After vascular injury, heme oxygenase-1/carbon monoxide enhances re-endothelialization via promoting mobilization of circulating endothelial progenitor cells.

Abstract

Heme oxygenase-1 (HO-1), a heme degradation enzyme with multiple vasoprotective functions, is systemically induced in pathophysiological states associated with oxidative stress. To evaluate the impact of systemic HO-1 expression on circulating endothelial progenitor cells (EPCs) and re-endothelialization after vascular injury in an animal model. Mice received an intravenous (i.v.) injection of the adenovirus-bearing HO-1 gene (Adv-HO-1).
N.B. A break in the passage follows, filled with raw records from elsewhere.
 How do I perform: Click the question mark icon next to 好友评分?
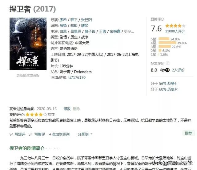(167, 63)
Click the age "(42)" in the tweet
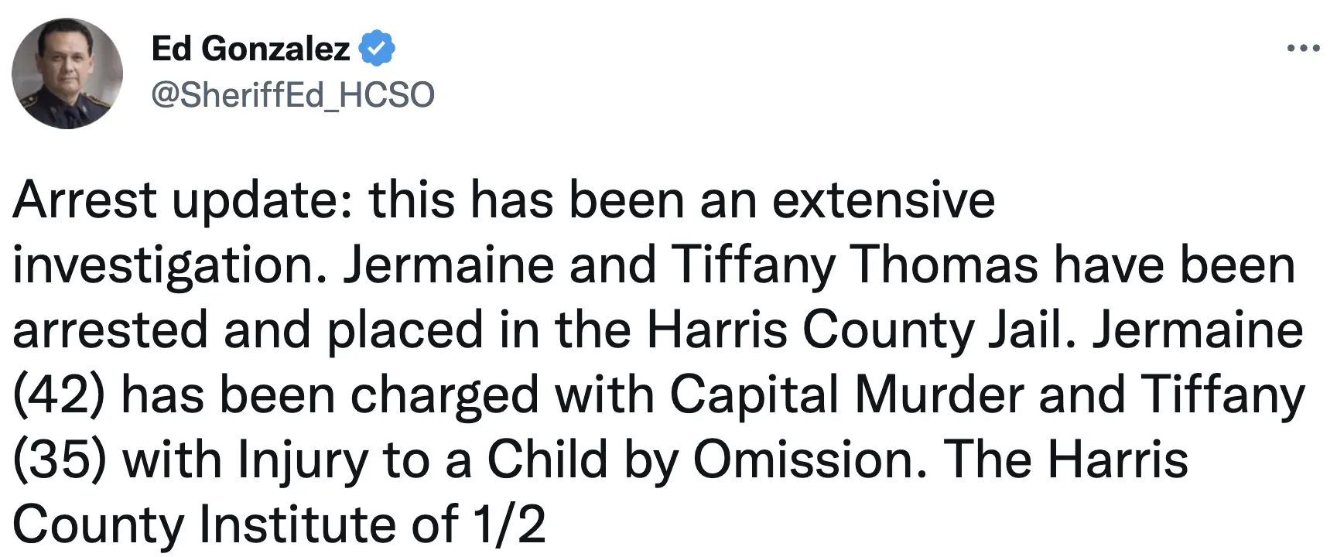The width and height of the screenshot is (1337, 557). 59,395
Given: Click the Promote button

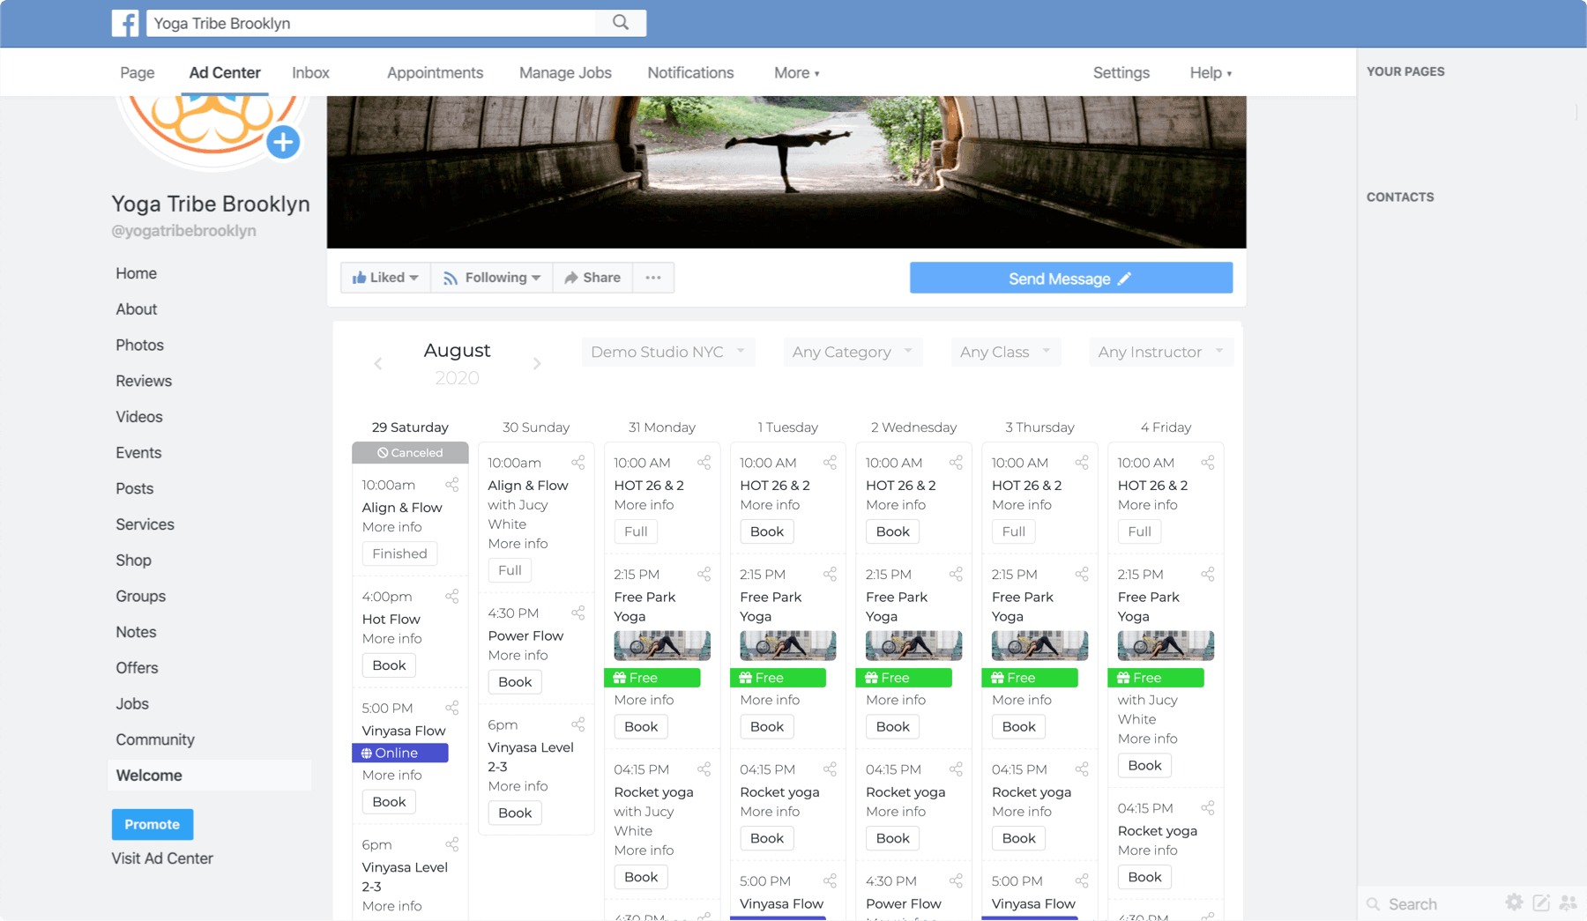Looking at the screenshot, I should pos(152,824).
The serum levels of vascular endothelial growth factor (VEGF) and stromal cell-derived factor-1 (SDF-1) were determined by ELISA and gene expression examined by quantitative real-time PCR. Circulating EPCs were characterized by flow cytometry and in vitro culture. EPC recruitment and re-endothelialization in injured arteries were assessed in mice receiving GFP+-bone marrow transplantation and guide wire-induced carotid injury. The effect of carbon monoxide (CO), a byproduct from heme degradation by HO-1, was assessed by exposing mice to 250 p.p.m. CO for 2 h day(-1). Systemic HO-1 induction led to elevated serum levels of VEGF and SDF-1 and an increase in circulating EPCs. The re-endothelialization of denuded vessels was accelerated in mice with systemic HO-1 overexpression. A further experiment demonstrated that both EPC mobilization and re-endothelialization were significantly attenuated in mice with HO-1 deficiency. The increase in EPC mobilization and enhanced re-endothelialization was also observed in mice exposed to CO prior to carotid injury. The CO-mediated effect was associated with an increase in circulating SDF-1 but not VEGF. These findings support a vital role of HO-1 and its reaction byproduct, CO, in vascular repair through enhancing EPC mobilization.